▶ [Page excerpt]:
Pipelines

The main component in the Orion project are the Orion Pipelines, which consist of MLBlocks Pipelines specialized in detecting anomalies in time series.

As MLPipeline instances, Orion Pipelines:

  • consist of a list of one or more mlstars

  • can be fitted on some data and later on used to predict anomalies on more data

  • can be scored by comparing their predictions with some known anomalies

  • have hyperparameters that can be tuned to improve their anomaly detection performance

  • can be stored as a JSON file that includes all the primitives that compose them, as well as other required configuration options.

Pipeline Representation

As previously mentioned, a pipeline is composed of a sequence of Primitives. In Orion, we store pipelines as annotated JSON files. Let’s view the structure of a pipeline JSON for anomaly detection in orion/pipelines. For example let’s consider the ARIMA pipeline. There are four main categories defined in the JSON:

{
    "primitives": [
        ...
    ],
    "init_params": {
        ...
    },
    "input_names": {
        ...
    },
    "output_names": {
        ...

▶ [Material supplied]:

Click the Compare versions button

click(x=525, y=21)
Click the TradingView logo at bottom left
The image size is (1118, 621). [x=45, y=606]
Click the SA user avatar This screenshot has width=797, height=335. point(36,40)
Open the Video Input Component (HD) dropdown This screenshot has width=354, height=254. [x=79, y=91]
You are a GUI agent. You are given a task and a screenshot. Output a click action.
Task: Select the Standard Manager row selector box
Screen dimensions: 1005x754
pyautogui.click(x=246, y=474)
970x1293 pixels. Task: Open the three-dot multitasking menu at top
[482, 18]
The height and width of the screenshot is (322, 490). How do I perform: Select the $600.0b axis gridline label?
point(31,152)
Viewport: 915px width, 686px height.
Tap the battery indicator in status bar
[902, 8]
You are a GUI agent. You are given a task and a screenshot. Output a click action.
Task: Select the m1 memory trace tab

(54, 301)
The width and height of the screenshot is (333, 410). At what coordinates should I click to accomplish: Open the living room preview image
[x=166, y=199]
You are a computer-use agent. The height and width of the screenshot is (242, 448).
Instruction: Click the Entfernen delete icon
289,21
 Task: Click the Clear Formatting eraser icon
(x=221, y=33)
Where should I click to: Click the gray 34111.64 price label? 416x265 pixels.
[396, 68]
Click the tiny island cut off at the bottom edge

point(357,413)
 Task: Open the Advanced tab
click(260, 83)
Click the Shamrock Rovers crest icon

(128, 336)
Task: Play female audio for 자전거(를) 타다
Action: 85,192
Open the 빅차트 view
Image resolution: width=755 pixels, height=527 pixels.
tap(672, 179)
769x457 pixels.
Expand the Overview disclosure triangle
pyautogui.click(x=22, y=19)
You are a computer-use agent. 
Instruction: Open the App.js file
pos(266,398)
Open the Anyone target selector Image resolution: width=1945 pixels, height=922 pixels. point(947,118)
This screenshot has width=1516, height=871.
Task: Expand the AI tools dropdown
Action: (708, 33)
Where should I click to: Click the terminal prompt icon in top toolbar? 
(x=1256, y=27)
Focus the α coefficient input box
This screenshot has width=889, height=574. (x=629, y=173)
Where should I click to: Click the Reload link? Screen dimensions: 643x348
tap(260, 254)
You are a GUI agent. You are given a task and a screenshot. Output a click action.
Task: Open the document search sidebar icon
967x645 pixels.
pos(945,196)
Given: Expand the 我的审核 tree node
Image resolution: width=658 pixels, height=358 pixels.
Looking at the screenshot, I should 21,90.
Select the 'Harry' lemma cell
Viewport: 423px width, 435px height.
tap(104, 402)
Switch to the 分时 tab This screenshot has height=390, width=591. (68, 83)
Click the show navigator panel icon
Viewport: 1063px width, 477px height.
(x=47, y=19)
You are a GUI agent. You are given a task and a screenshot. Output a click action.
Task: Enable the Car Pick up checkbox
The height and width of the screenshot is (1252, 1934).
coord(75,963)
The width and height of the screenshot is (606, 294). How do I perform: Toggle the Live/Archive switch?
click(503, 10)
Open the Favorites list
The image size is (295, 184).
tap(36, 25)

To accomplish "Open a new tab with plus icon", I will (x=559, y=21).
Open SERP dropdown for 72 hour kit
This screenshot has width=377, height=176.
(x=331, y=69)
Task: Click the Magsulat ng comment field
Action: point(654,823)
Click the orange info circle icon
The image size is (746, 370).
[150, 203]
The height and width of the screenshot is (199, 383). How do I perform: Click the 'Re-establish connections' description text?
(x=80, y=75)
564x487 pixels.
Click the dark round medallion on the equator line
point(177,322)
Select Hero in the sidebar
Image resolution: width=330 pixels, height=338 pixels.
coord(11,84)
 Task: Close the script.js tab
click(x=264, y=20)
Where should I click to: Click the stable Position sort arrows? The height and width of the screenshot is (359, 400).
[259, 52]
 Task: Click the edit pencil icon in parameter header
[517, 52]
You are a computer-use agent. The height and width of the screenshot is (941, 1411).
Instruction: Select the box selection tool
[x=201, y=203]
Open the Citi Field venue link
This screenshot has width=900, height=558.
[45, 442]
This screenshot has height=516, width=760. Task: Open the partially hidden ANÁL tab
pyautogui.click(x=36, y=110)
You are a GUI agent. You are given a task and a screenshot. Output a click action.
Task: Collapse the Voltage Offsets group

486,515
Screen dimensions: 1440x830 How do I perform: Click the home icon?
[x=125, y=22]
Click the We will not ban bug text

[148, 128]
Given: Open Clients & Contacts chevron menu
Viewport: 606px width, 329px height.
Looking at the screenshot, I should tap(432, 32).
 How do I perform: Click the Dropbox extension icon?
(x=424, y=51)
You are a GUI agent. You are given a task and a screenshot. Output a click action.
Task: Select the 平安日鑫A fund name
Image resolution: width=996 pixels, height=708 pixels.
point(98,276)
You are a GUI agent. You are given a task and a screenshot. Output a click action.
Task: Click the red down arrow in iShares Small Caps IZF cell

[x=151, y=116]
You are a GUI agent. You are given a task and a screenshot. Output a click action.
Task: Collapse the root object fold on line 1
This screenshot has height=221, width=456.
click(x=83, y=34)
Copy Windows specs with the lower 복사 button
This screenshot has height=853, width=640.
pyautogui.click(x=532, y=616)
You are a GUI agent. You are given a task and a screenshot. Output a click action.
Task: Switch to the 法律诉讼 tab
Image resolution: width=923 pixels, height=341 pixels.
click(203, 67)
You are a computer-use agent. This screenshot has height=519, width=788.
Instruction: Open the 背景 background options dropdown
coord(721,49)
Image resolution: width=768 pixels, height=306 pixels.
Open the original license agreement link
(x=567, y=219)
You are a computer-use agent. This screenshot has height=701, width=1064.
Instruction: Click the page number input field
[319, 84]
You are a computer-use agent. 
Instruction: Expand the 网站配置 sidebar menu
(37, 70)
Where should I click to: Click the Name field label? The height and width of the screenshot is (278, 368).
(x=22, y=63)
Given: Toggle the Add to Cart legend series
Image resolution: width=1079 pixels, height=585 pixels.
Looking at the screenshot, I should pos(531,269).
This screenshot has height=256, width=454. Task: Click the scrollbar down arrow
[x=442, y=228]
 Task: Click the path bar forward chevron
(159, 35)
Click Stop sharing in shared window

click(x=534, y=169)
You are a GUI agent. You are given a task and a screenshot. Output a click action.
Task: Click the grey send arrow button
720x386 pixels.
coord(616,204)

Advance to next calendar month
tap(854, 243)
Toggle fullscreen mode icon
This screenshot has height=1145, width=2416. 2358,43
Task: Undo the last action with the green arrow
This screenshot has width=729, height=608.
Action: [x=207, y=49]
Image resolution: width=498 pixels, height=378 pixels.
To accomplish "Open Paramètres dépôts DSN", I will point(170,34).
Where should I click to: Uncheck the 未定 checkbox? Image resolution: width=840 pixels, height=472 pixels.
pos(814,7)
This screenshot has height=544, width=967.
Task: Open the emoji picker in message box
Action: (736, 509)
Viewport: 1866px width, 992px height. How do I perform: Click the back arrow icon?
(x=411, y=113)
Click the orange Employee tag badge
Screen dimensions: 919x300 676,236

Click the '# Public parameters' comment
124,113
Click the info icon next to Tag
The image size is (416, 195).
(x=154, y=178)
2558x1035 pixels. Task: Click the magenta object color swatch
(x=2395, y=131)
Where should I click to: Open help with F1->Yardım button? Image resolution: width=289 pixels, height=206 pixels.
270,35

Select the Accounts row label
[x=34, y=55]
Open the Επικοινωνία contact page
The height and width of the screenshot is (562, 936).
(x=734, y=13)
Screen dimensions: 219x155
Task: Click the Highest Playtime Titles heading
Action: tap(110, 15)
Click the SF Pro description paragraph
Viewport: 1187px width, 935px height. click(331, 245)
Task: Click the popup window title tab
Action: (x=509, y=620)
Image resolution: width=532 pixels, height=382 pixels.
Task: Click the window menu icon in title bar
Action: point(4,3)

▶ [Given exercise]:
Print the part of the Orion pipelines page from "The main component" up to and including "required configuration options.". Work from the Orion pipelines page alone, not the listing.

▶ [The answer]:
The main component in the Orion project are the Orion Pipelines, which consist of MLBlocks Pipelines specialized in detecting anomalies in time series.

As MLPipeline instances, Orion Pipelines:

  • consist of a list of one or more mlstars

  • can be fitted on some data and later on used to predict anomalies on more data

  • can be scored by comparing their predictions with some known anomalies

  • have hyperparameters that can be tuned to improve their anomaly detection performance

  • can be stored as a JSON file that includes all the primitives that compose them, as well as other required configuration options.